For this exercise, reproduce each entry below exactly, excluding pictures.

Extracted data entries
◇ ◇ ◇ ◇ ◇
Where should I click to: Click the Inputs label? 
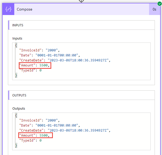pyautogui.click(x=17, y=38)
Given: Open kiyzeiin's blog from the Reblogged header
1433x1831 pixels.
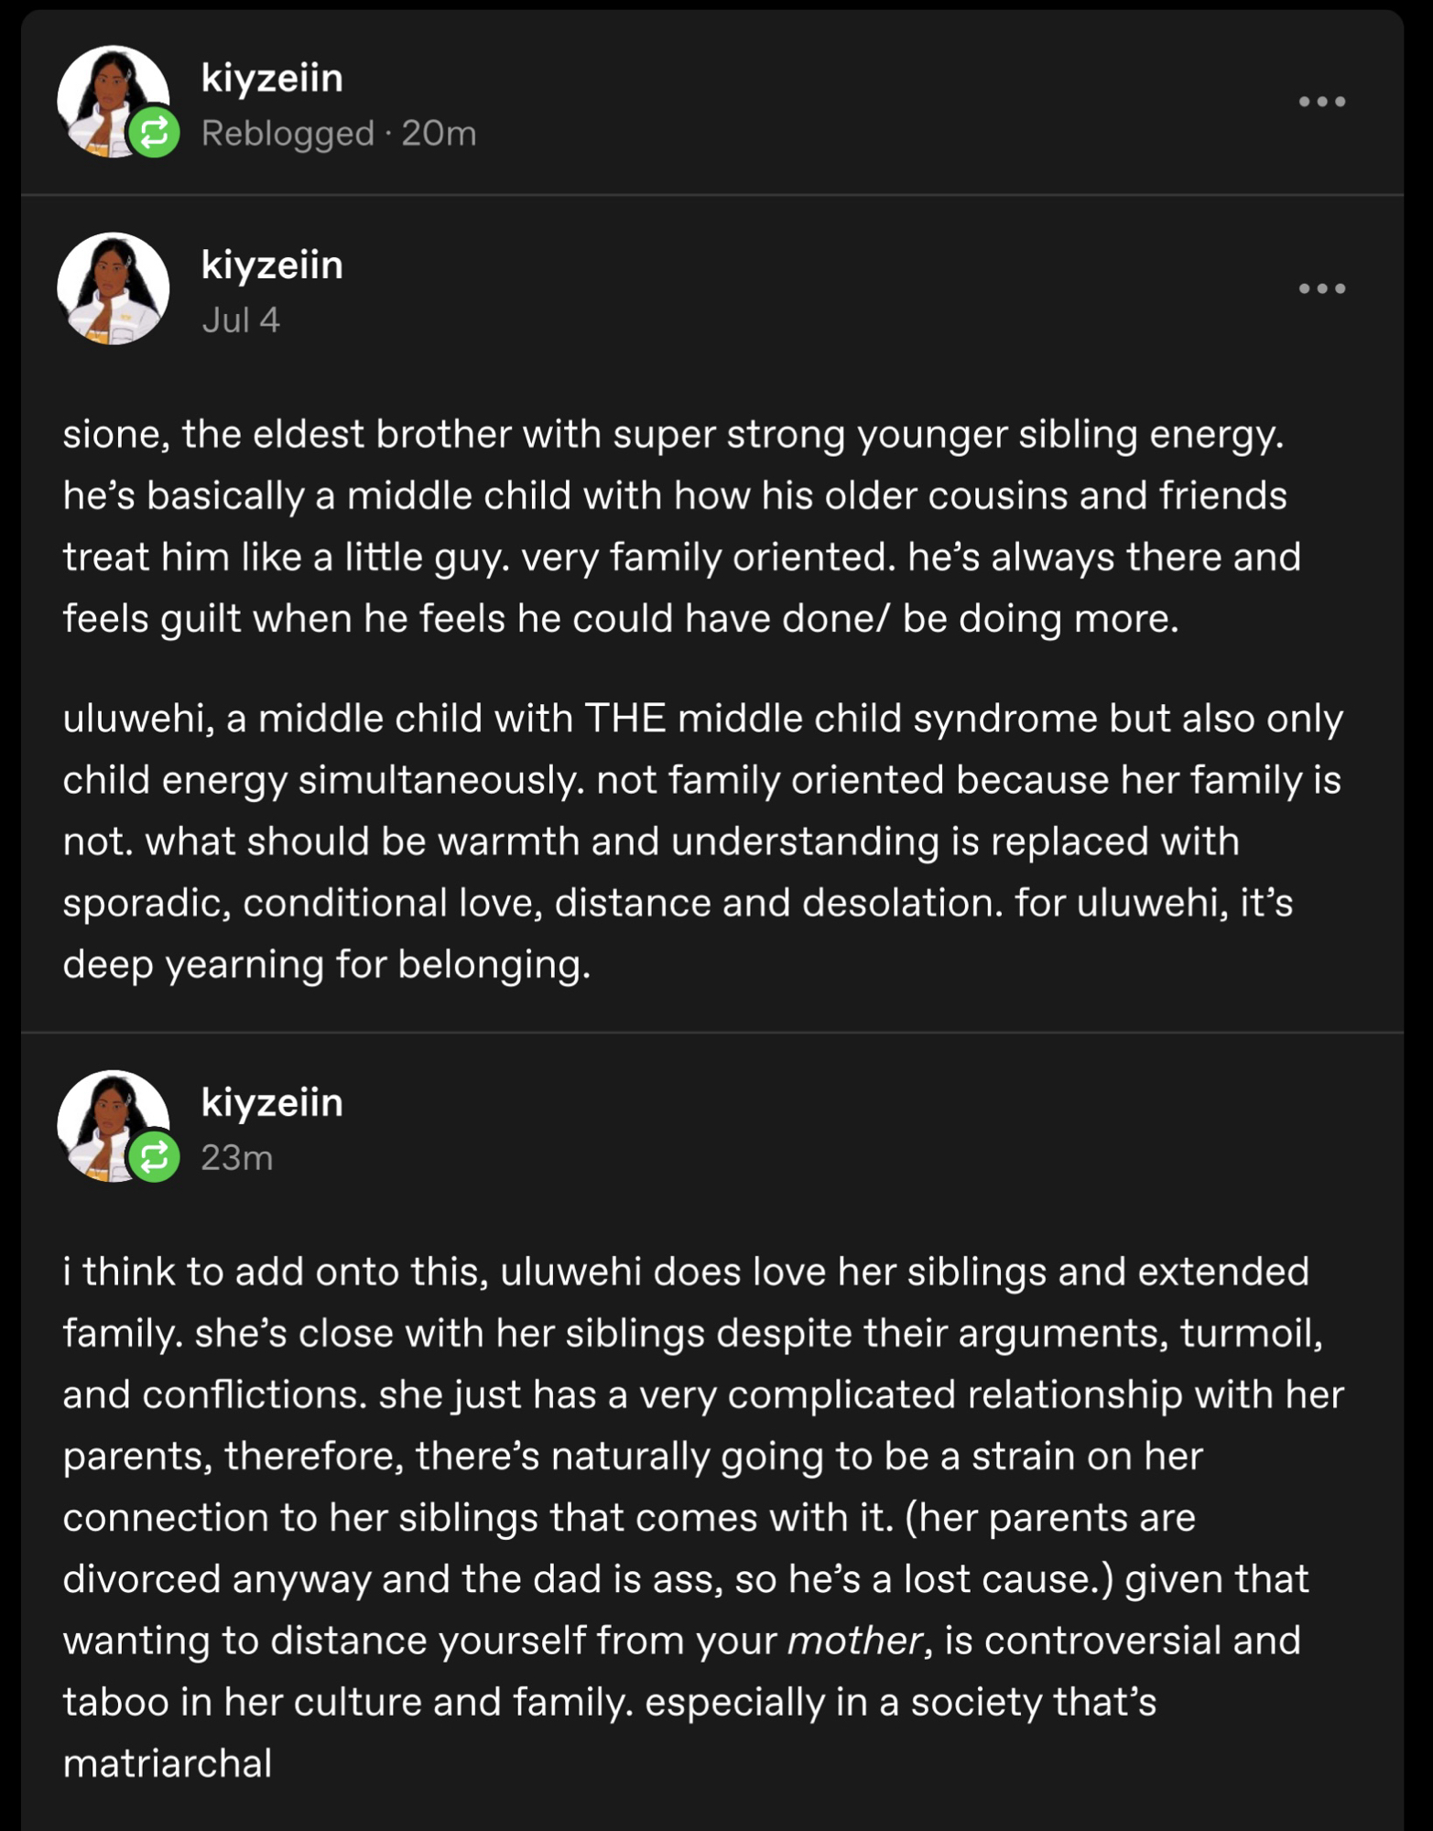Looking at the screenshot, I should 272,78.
◇ ◇ ◇ ◇ ◇
### Solution to this exercise
Where should I click to: Click the Inputs label? 
pyautogui.click(x=17, y=38)
Given: Open kiyzeiin's blog from the Reblogged header
1433x1831 pixels.
Looking at the screenshot, I should 272,78.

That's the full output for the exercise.